# Feature Selection - LASSO regularization

## Introducition

In this section, I will cover regularisation as a method for feature selection for linear models.


Regularisation consists in adding a penalty on the different parameters of the model to reduce the freedom of the model. Hence, the model will be **less likely to fit to the noise** of the training data and will improve the generalization abilities of the machine learning algorithm.
For linear models, there are in general 3 types of regularization: 

- The L1 regularization (also called Lasso)
- The L2 regularization, (also called Ridge)
- The L1/L2 regularization (also called Elastic Net)

I will focus on the L1 and L2 for comparison, to conclude that LASSO is the regularization that allows for feature selection.

## Regularization: LASSO

As I mentioned regularization consists in applying a penalty to the coefficients that multiply each of the predictors in the linear model,
in order to avoid overfitting. 


$$\frac{1}{2m}x\sum(y - ypred)^2 + \lambda\sum \beta^1$$

- $m$ = number of observations
- $y$ = observed output
- $ypred$ = predicted output
- $\lambda$ is the regularization parameter

The higher the penalty, typically the bigger the generalization. If the penalty is too high, however, the model may lose predictive power.

During fitting of the algorithm, what the machine learning model is trying to minimize, is the difference between the predicted outcome and the real value of the observation, plus the regularization component. 

The regularization component is a penalty on the coefficients that the linear model feeds to the variables.

You can see that to keep this equation to the minimum, if we increase lambda, that is if we increase the penalty, we need to decrease $\beta$ which are the coefficients.

> L1 / Lasso will **shrink some parameters to zero**, therefore allowing for feature elimination

The LASSO regularization has the property that it can shrink some of the parameters, I mean some of the coefficients, to zero. This means that some of the $\beta$ can be zero.

Therefore, the regularisation indicates that a certain predictor or a certain variable will be then multiplied by zero to estimate the target. And therefore, it will not add to the overall final prediction of the output. This means, in other words, that that feature can be removed as it does not contribute to the prediction.

## Regularization: RIDGE

The ridge regression or L2, is different from LASSO in that what is trying to minimize is the Theta square.
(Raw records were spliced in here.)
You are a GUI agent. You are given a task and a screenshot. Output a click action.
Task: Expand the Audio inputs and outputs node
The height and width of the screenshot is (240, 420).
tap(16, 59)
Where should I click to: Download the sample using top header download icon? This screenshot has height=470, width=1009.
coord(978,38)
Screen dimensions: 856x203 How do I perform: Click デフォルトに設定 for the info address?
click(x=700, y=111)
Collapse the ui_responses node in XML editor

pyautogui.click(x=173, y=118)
$$\frac{1}{2m}x\sum(y - ypred)^2 + \lambda\sum \beta^2$$

- $m$ = number of observations
- $y$ = observed output
- $ypred$ = predicted output
- $\lambda$ is the regularization parameter

> L2 / Ridge, as the penalization increases, the coefficients approach zero but do not equal zero, hence no variable is ever excluded.


As the penalization lambda increases, the coefficients of the regression approach zero
but it never equals zero. Therefore, this regularization is not suitable for feature selection.
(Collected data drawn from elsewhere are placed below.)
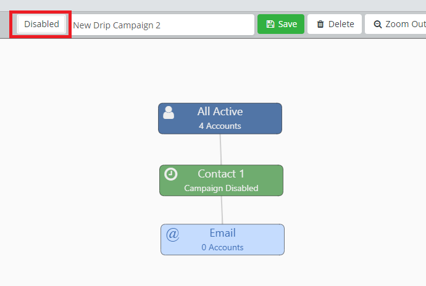Select the Email node title
Screen dimensions: 426x286
point(222,233)
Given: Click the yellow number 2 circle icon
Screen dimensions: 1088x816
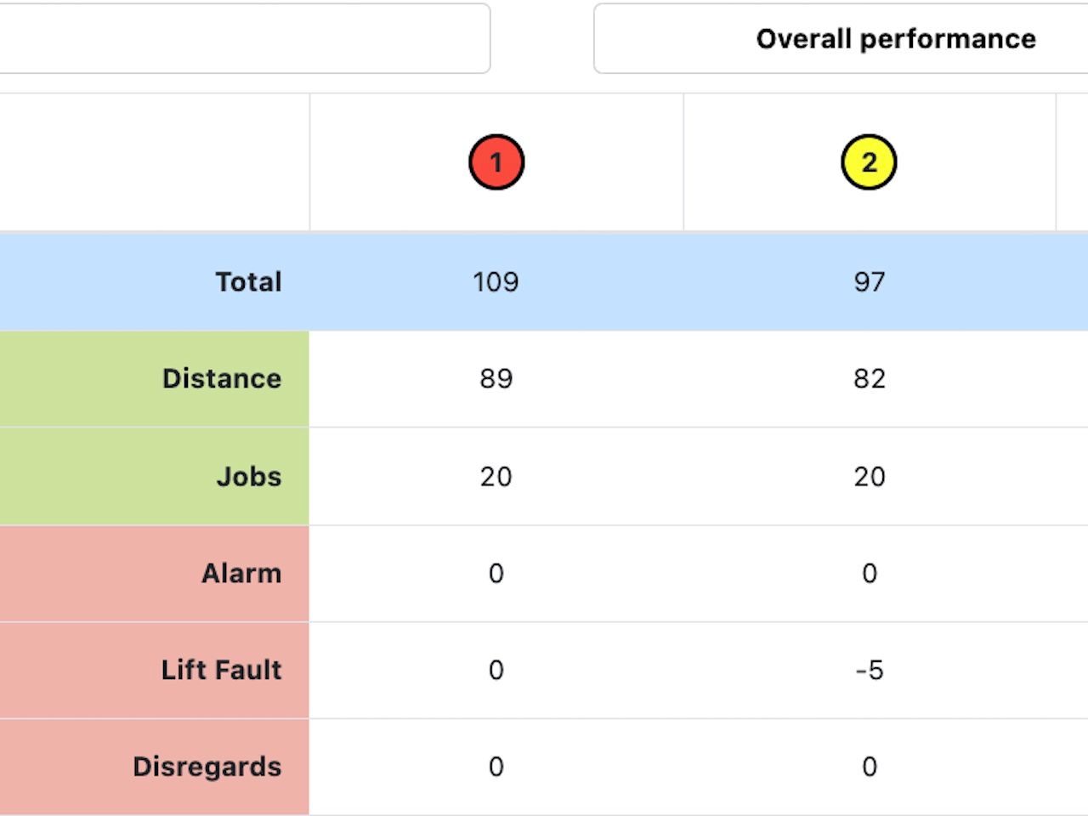Looking at the screenshot, I should [869, 162].
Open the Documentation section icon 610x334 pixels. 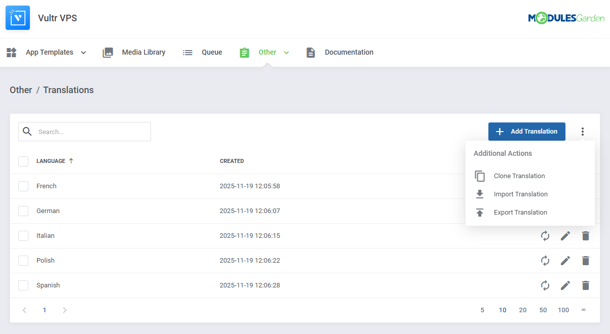[x=311, y=52]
It is for a model optimization but it will not allow you to select variables, or better say, remove variables from a dataset.

Let's see an example for more clarity. In this example, we want to predict the prices of houses from the house sale dataset on Kaggle. 

### LASSOO

![](../imgs/L1.png)

These plots show the value of the coefficients that multiply each of the predictors on the right
as we increase the regularization parameter lambda. These are the predictors, these are the different lambdas or penalties, clearly and as expected, as we increase lambda we penalize
the parameters harder, therefore the value of the coefficients decrease.

For the LASSO regularization, we can see that as we increase Lambda, one after the other, the different feature coefficients are drawn to zero.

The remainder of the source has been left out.